▸ What the task requires: The lines from the one containing "Términos del servicio (1352, 1173)" through the end of the entries are what to output; reproduce them exactly and add nothing.
==== Supplied records ====
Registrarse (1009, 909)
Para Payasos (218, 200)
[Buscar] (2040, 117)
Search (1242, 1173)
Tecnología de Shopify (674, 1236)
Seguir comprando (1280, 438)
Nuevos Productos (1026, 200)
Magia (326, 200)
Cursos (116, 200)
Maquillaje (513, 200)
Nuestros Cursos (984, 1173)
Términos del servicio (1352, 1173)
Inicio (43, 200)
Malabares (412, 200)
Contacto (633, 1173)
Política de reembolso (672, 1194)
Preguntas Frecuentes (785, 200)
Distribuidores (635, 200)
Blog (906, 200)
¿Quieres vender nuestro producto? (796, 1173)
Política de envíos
====
▸ Task result:
Términos del servicio (1352, 1173)
Inicio (43, 200)
Malabares (412, 200)
Contacto (633, 1173)
Política de reembolso (672, 1194)
Preguntas Frecuentes (785, 200)
Distribuidores (635, 200)
Blog (906, 200)
¿Quieres vender nuestro producto? (796, 1173)
Política de envíos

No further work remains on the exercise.